The Voices of Climate Change

A community conversation on climate change is April 10 at the Eugene Public Library 

By Paul Bodin

What makes the crisis of climate change so unique and compelling is the diversity of voices, past and present, that compete for the public’s attention.

There are the voices of alarm coming from journalists and scientists. “We are deep in an emergency,” says Rebecca Solnit, a longtime climate and human rights activist. “The word emergency itself comes from emerge, to exit, to leave behind, separate yourself from, so an emergency is when you exit from the familiar and the stable.”

“We are now doing that on a planetary scale, exiting the stability and reliability of the delicately turned systems of seasons, weather, relations between species, even the shape of the world for the past 10,000 years, as oceans draw new coastlines, lakes dry up, glaciers melt, and natural and human communities shift and migrate. It is an exodus into the unknown, and our task is to make a home there for ourselves and for the nature from which we were never separate.”

There are the voices of songwriters and poets who dare us to jump off the treadmill of consumerism and consumption.

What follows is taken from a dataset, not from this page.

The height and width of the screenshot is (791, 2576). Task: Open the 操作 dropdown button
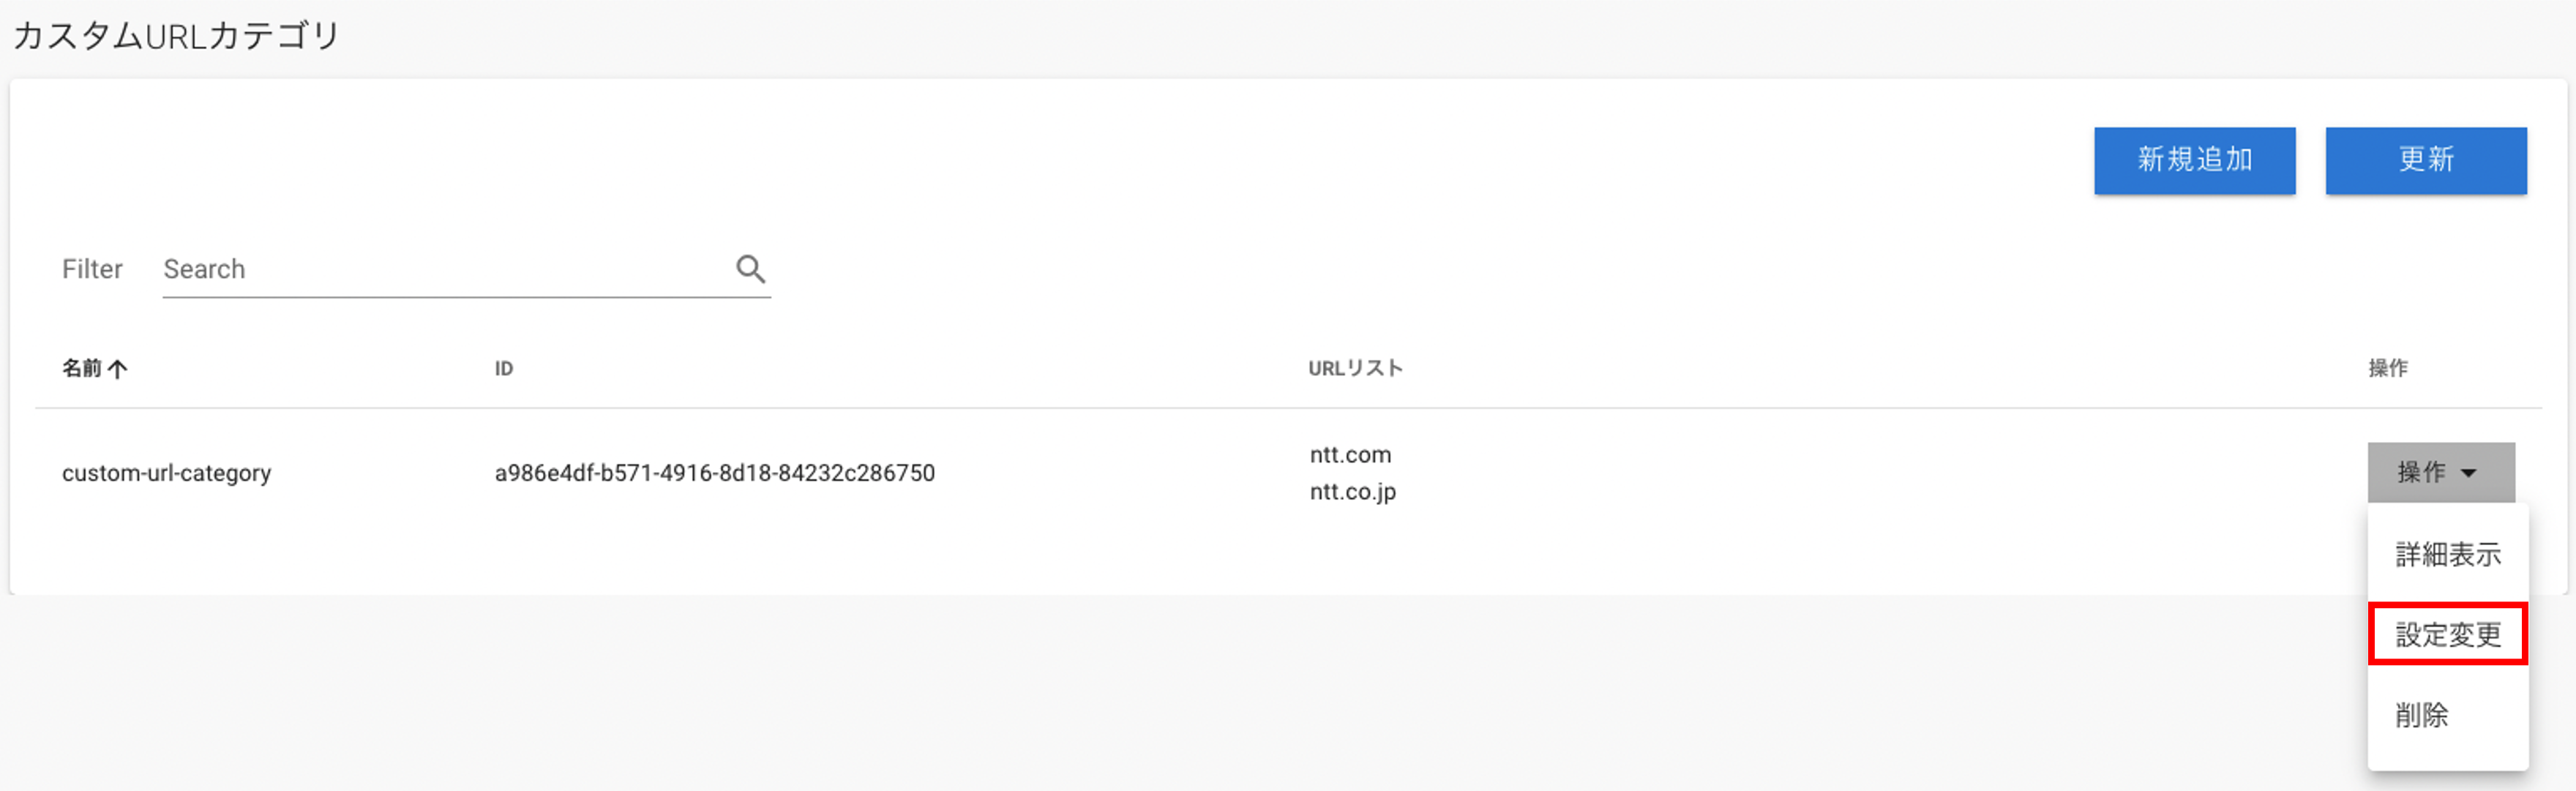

Country singer Delbert McClinton wrote “Too Much Stuff” in 1997 and his lyrics ring true today:   “Big house, big car, back seat, full bar / Houseboat won’t float, bank won’t tote the note / Too much stuff, there’s just too much stuff / It’ll hang you up dealing with too much stuff.”

There are Indigenous peoples who adopt an interdependent view that acknowledges our connections not only to the people and living beings around us, but also to generations who have come before and will come after us. In one Indigenous worldview, every decision that we make as a society should be evaluated based on its impact seven generations into the future.

There are the voices of children and youth in Our Children’s Trust, which represents young people by bringing legal actions, including climate lawsuits in all 50 states. Currently in Virginia, 12 plaintiffs are awaiting a decision from their state’s Court of Appeals. These young people make the case that their government has violated their constitutional rights, including their rights to equal protection, dignity, liberty, health and safety, and public trust — which are all predicated on their right to a clean and healthful environment.

There are also voices of hope through innovation. Advances in green technology are resulting in cheaper and more accessible ways to harness solar and wind to create more sustainable energy systems that, just a generation ago, were considered expensive and unrealistic. In our own state, by 2035, all new passenger cars, SUVs and light-duty pickup trucks must either be battery electric or plug-in hybrid electric vehicles.

There are the voices of the environmental justice movement. Eugene’s own Beyond Toxics is lobbying for the passage of three Oregon bills that would reduce electronic waste, support affordable and climate-resilient housing, and demand that the state disinvests from thermal coal companies.

There are the counter argument voices of fossil fuel companies like ExxonMobile that claim to be innovators of cleaner energy while they continue to make huge profits through the extraction of coal and natural gas. The U.S. is now the largest exporter of liquified natural gas in the world.

And let’s not forget the voices that are never heard: Those who have experienced deadly wildfires in South America, Hawaii, Australia and Canada; those who have become migrants due to drought-driven food scarcity; and those who have experienced the ravages of extreme weather events. The majority of these voices come from poor and oppressed peoples who live in developing nations that have a low carbon footprint.

At 6 pm Wednesday, April 10, the Downtown Eugene Public Library will host a community discussion focusing on climate change. I will be joined by my colleague Caroline Lundquist in facilitating this discussion, which is free and open to the public at large. We hope that you can join us and add your own voice as we tackle one of the most pressing issues in our lifetime.

Paul Bodin is a retired public school teacher and past instructor in philosophy at the University of Oregon. He currently leads philosophical discussions with children in Eugene District 4J classrooms.